Beyond the obvious that you get to hang out with me, there are so many benefits for homebuyers having attorney representation for likely the biggest purchase of their life. As a homebuyer in North Carolina, you get everything your average title company or settlement agent would provide, plus someone who can advise you on any of your legal questions during the process. The attorney is working for you as the buyer, not the bank, builder, or seller. You have a trained eye to ensure that you are receiving the property free and clear of any encumbrances and all the terms of the contract have been met. With this additional layer of service and protection, you’d think your closing costs would be more, but that is not the case. North Carolina is still one of the least expensive states to close your transaction in. Historically, because attorneys are involved, title insurance premiums are much lower in North Carolina. When you add up the attorney fee and the title insurance premium for a closing in North Carolina, the total is comparable and in most cases lower, than what you’re paying your settlement agent or title company for your closing in another state.

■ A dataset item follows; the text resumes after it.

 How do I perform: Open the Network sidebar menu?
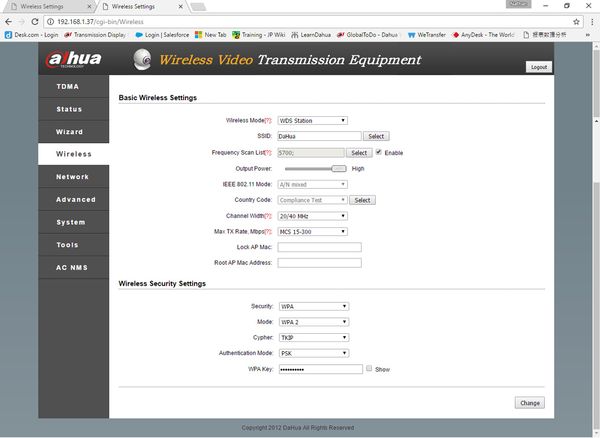pos(73,177)
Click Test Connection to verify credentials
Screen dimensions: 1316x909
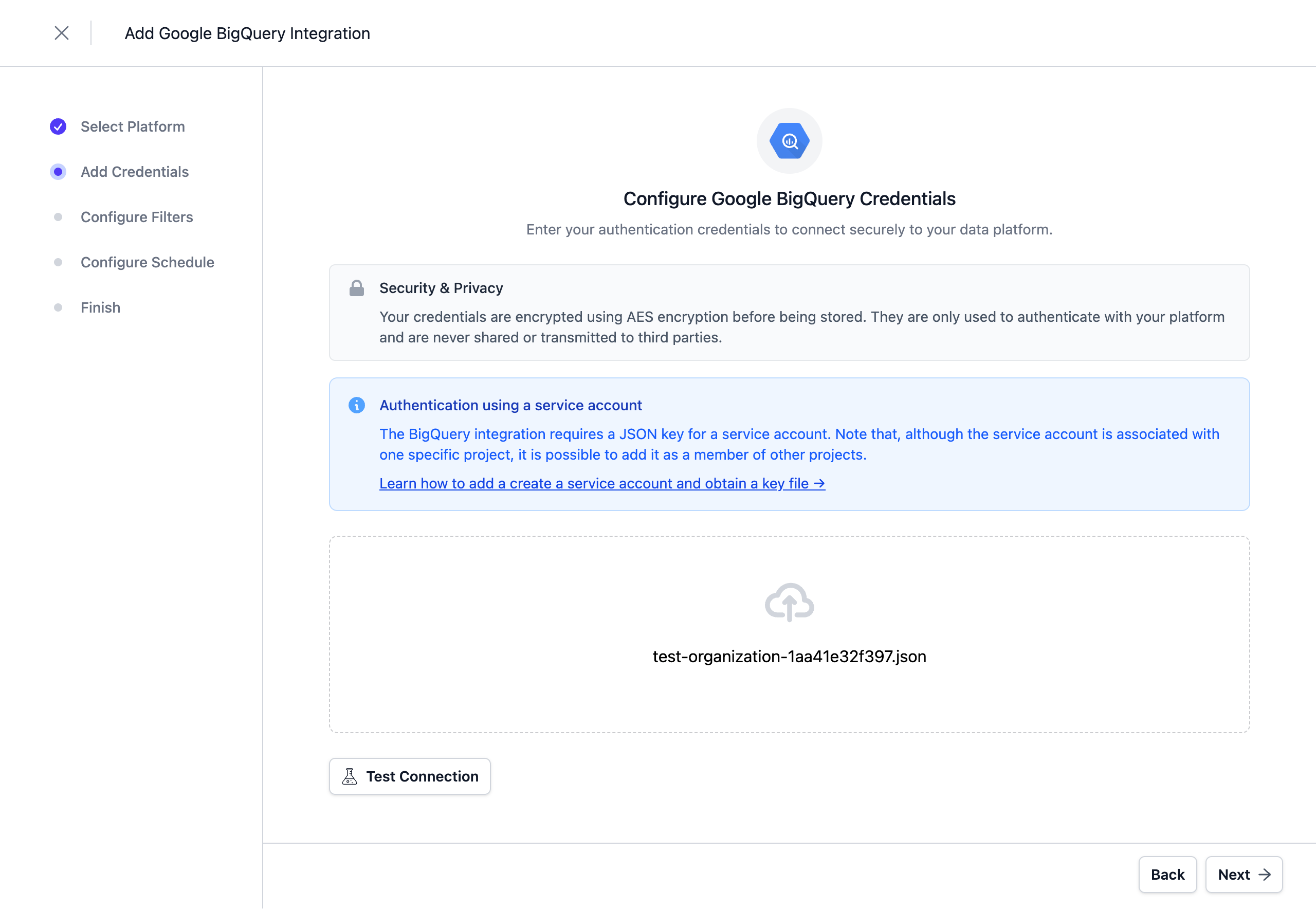click(x=409, y=776)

Is a title company still involved?
The answer is absolutely! Title companies are still required to insure the transaction and play a pivotal role. But unlike other states, only the attorney really engages with the title company. Attorneys are required to complete the title examination and produce a title opinion. Once the title opinion is drafted, the attorney will submit that to the title company to obtain your title commitment for insurance. Once the transaction is completed, the attorney submits to the title company a final opinion of title, and the title company issues and sends out to the buyer and lender copies of the issued title policies. Despite the extra protection and assurance that an attorney completed the title examination, title insurance is still a necessary part of a real estate purchase.
I may be partial, but I believe Jackson Law has the best attorneys around when it comes to handling real estate closings. The years of experience and crazy situations we’ve navigated and resolved for clients could be a book, not a blog post. Now that you know why you need an attorney to purchase property in North Carolina, choose Jackson Law and your “happy law” transaction will be done right and you surely can Rest Easy.